Dopo vent’anni di assenza torna sulle scene del Grande «Andrea Chénier» di Umberto Giordano. Le due recite sono in programma giovedì 21 novembre alle 20 e sabato 23 alle 15.30. Nella compagnia di canto spiccano il tenore Angelo Villari nel ruolo del protagonista, il soprano Maria Teresa Leva (Maddalena) e il baritono Angelo Veccia (Gérard); dirige il maestro Francesco Pasqualetti, regia di Andrea Cigni. Si tratta di una coproduzione che ha già debuttato, con cast differente, al Teatro di Pisa e che ora approda in Lombardia.
«È la prima volta – spiega il regista Cigni – che affronto il capolavoro di Giordano. “Chénier” è davvero un’opera bellissima, ma anche complessa, ed è per questo che, malgrado la sua popolarità, non viene rappresentata molto spesso. Con questo titolo il compositore, dopo alcune prove altalenanti, ottenne il suo primo trionfale successo alla Scala nel 1896. La partitura è ricca di momenti felici, pensiamo ad esempio all’aria di Maddalena “La mamma morta”, ripresa anche nel film “Philadelphia”».
Nell’allestimento verrà rispettata la cornice storica della Rivoluzione francese?

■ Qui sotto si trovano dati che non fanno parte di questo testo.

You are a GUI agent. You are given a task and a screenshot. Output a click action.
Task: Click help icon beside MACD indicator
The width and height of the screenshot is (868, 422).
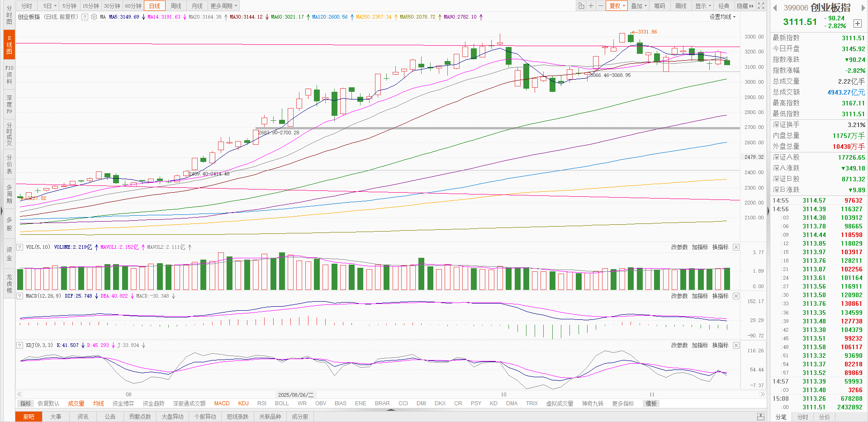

Ma certo: questa è un’opera che non consente, senza forzature, trasposizioni in altre epoche. Si nomina il busto di Marat e a un certo punto compare perfino Robespierre. D’altra parte, l’essenza drammaturgica più profonda del lavoro si riferisce a un tema che non è esclusivo del tardo Settecento, ma che può appartenere a ogni tempo: il trionfo dell’amore sulle convenzioni sociali.
Si associa spesso Giordano al fenomeno del verismo musicale, ma questa categoria vale anche per «Andrea Chénier»?
Può valere per la precedente opera, «Mala vita», ambientata nei bassifondi di Napoli, ma sicuramente meno per un personaggio storico come Chénier, che si presenta come un patriota romantico. Tuttavia, quando irrompe in scena il popolo, l’estetica si fa più cruda e realistica, riflettendo il caos del collasso del vecchio regime. Pure il servo Gérard ha tratti veristi: è un personaggio che si evolve nel corso dell’azione. Appare all’inizio come un servo indolente, diventa quindi un carnefice, quasi uno Scarpia pucciniano, salvo poi ravvedersi, troppo tardi, per mostrare il suo lato umano.
Dal punto di vista scenico, dominerà un approccio all’insegna del realismo?
Di più: parlerei di “iper-realismo”, ma solo nelle prime scene. Nell’ultimo quadro, invece, quando il destino dei protagonisti è ormai segnato, la scenografia si spoglierà di questo realismo per assumere una valenza simbolica. Così, la prigione in cui Chénier e Maddalena si incontrano per l’ultima volta diventa un luogo della mente che trascende, come già accennato, la pura realtà storica.